Impeachment de Dilma: Em entrevista à Rádio Guaíba presidente da Comissão Especial do Impeachment se mostra ponderado. Rogerio Rosso viveu em Porto Alegre na juventude

 

Conversei hoje na Rádio Guaíba com o deputado federal Rogério Rosso (PSD/DF), eleito presidente da Comissão Especial do Impeachment. No cálculo dele restando ainda nove sessões da Câmara para que a presidente Dilma entregue sua defesa e depois mais cinco sessões para que os deputados apresentem um relatório que será votado em plenário. Para Rosso, o relatório final será votado até o fim da primeira quinzena de abril.

Na entrevista ao Programa Agora, da Rádio Guaíba, o parlamentar explicou sua boa relação com a presidente Dilma e também com seus opositores, como o deputado Eduardo Cunha, explicou que no Distrito Federal o PT sempre foi seu adversário. Contudo, em 2015, o PSD tomou a decisão de participar da base de sustentação do governo federal e assumiu a liderança da bancada. Argumentou que se afastou da liderança do partido para se dedicar exclusivamente à questão do impeachment.

Em sua percepção pessoal, ressaltou que nesse momento de crise política é preciso ter serenidade e a cautela para avaliar a peça do STF com rigor jurídico e Constitucional. Destacou também é preciso ter a sensibilidade para entender o clamor da sociedade nesse momento de crise. Ao ser questionado sobre seu posicionamento sobre o voto, Rosso informou que não quer tratar do assunto sem antes conhecer a defesa prévia de Dilma.
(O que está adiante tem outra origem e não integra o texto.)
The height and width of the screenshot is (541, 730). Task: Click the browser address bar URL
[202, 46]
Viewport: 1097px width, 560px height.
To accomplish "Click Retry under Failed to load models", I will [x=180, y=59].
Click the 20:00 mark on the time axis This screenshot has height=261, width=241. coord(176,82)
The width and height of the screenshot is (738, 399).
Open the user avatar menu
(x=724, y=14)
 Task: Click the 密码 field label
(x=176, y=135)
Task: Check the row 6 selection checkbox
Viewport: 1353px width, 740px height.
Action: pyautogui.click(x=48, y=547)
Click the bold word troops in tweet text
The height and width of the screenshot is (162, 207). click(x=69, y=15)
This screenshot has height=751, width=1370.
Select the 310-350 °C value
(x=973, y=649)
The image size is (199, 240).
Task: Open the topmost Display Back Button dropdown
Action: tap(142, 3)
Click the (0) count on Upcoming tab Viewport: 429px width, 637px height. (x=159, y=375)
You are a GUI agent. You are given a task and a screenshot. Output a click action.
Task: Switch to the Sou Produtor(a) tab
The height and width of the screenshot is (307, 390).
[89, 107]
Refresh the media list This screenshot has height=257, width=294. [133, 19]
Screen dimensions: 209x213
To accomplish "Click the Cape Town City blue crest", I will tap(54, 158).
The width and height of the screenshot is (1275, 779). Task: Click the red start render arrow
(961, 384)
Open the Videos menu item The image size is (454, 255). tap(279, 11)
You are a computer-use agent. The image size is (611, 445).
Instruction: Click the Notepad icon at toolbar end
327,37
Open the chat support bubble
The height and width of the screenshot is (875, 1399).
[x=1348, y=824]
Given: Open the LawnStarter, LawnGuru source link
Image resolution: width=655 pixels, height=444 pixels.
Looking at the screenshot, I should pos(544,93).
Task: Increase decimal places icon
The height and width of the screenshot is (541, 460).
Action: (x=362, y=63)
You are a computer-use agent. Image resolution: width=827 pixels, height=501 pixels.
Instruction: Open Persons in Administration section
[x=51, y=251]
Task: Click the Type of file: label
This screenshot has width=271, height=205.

Para ele, que é o presidente da Comissão, não seria ético revelar seu voto para não influenciar a decisão dos colegas. Ressaltou que quer fazer um trabalho justo, mas não soube precisar o que vai acontecer com aqueles parlamentares que estão declarando o voto contra Dilma. Para ele, o Conselho de Ética poderá avaliar a antecipação de resultados, mas reiterou que o julgamento da denúncia contra Dilma tem que ter ponderação.